I would like to discuss the way you choose to communicate with your g...
Latest reply
Dear All,
I am Kellan, and I am a traveller. I am very new on this community.
I am currently a researcher who investigate sharing economy, particularly solutions for both host and service providers will consider to increase their benefits.
At the moments, I am looking at the phenomenon "host's rejection". I have a number of your discussions on this community, and get some idea in mind. However, it would be great I can officially start a thread and we can discuss in one place.
Could you please share with me your concerns regarding some questions below?
1. What makes you reject a potential guest? Please share any potential causes.
2. Which is the most important reason for you to reject a guest?
3. How often will you reject a guest?
4. When will you reject the guest? Is there any possibility to reject a guest after you accepting them, and what reason for that?
5. Can you estimate your rejection rate, possibly per week/ per month?
6. Do you think the sharing service provider's policy can decrease the rejection ?
7. Could you please share any ideas you think it would be help all service providers, host and rejected guest?
All ideas are respected and helpful in this discussion.
I would like to say thank you for all you stop here, read the post and leave some comments.
Wish we all Airbnb, host and guest can co-create the best values for us.
Best,
Kellan.
Answered! Go to Top Answer
Hello, not sure if you are still collecting data for this, but as the thread is still going, here are my answers:
1. What makes you reject a potential guest? Please share any potential causes.
- They want to bring children, even though my listing states no under 18s. This is a frequent request.
- The booking guest is actually under 18. They shouldn't officially even have their own profile, but sometimes they do.

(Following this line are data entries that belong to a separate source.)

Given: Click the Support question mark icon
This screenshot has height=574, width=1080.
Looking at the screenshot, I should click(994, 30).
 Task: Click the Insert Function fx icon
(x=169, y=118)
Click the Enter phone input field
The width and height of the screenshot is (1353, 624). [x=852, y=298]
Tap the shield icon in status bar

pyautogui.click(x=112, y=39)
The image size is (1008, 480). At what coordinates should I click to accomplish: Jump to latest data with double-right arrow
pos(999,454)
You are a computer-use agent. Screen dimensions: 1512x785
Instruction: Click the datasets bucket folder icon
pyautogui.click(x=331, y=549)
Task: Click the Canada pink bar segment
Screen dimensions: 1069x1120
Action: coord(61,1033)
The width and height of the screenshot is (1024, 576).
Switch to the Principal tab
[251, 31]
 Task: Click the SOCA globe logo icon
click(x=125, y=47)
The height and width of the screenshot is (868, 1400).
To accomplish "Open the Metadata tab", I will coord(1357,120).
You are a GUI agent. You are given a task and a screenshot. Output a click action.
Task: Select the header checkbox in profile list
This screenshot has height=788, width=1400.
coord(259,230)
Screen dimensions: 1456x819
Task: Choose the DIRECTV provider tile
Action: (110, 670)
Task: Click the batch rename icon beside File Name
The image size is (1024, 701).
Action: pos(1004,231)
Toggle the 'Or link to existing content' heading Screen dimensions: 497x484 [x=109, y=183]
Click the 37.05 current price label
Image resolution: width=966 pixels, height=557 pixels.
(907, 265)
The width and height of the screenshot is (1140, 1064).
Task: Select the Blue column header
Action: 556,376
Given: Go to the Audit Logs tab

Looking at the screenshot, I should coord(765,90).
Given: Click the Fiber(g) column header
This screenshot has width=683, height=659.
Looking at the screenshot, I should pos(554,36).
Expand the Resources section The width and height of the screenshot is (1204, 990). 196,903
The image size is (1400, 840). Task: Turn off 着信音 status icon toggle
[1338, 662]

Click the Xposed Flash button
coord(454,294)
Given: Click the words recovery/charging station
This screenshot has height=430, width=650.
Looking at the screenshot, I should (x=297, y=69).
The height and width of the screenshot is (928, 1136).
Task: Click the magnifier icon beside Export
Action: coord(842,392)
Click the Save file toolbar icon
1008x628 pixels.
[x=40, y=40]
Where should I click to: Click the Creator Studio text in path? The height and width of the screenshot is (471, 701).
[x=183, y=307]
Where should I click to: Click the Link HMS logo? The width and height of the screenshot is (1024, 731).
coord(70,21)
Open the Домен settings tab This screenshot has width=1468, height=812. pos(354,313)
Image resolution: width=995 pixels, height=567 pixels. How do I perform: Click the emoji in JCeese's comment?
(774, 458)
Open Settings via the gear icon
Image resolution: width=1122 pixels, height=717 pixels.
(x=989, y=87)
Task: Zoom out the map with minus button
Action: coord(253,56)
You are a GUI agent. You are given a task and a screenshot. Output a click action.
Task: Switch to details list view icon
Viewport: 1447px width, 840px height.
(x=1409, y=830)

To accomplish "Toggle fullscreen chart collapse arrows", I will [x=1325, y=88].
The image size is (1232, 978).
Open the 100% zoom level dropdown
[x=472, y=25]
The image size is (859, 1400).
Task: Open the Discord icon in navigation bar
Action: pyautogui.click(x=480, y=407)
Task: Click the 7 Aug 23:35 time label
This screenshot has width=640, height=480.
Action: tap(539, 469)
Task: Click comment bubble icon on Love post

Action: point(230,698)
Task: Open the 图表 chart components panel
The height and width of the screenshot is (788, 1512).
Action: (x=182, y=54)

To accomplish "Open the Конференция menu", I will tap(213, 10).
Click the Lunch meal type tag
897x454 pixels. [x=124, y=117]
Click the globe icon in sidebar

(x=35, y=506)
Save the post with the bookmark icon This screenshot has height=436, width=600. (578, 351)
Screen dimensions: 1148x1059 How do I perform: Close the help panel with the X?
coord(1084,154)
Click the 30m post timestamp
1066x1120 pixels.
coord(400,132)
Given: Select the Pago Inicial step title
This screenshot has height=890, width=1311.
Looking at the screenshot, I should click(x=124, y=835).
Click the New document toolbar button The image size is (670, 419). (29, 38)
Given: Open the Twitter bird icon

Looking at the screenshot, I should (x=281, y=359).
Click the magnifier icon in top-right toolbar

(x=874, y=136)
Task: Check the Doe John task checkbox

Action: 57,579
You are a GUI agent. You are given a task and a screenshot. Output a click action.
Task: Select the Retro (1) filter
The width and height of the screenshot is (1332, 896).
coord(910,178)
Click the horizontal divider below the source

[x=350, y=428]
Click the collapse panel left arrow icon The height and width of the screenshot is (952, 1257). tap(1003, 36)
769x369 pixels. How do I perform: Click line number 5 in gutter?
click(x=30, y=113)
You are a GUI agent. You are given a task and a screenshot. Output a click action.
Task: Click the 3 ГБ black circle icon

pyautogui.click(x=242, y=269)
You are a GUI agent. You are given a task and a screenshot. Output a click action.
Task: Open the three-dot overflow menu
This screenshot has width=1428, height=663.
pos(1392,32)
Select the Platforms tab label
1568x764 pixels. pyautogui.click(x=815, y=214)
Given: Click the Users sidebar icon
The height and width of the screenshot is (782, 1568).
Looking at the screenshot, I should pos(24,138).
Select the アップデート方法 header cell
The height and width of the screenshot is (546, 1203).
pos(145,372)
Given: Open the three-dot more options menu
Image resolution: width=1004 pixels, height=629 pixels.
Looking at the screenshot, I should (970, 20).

- They want to bring a pet. This is a rare request, but occasionally happens.
- They have really misunderstood what they are booking, e.g. they think they are getting the whole house (or an apartment) not a room in my home. Sometimes they just think they are getting a private bathroom but the bathrooms are actually shared.
- They have not read that I have cats and they are allergic.
- They do not respond to my questions witin the 24 hour period a host has to accept/reject.
Incidentally, most guests will cancel their request once you explain, so you don't necessarily have to 'reject' them.
2. Which is the most important reason for you to reject a guest?
- Wanting to bring children is probably the most common reason why I have to reject a booking. Some guests will try to persuade me their child is wonderful and I should let them stay, but that is not the point. I will not budge on this one!
The next most common reason (but not the most important) is guests not responding to quesitons in time. In these cases, I tell them if they send another request including the requested information, then I will accept it.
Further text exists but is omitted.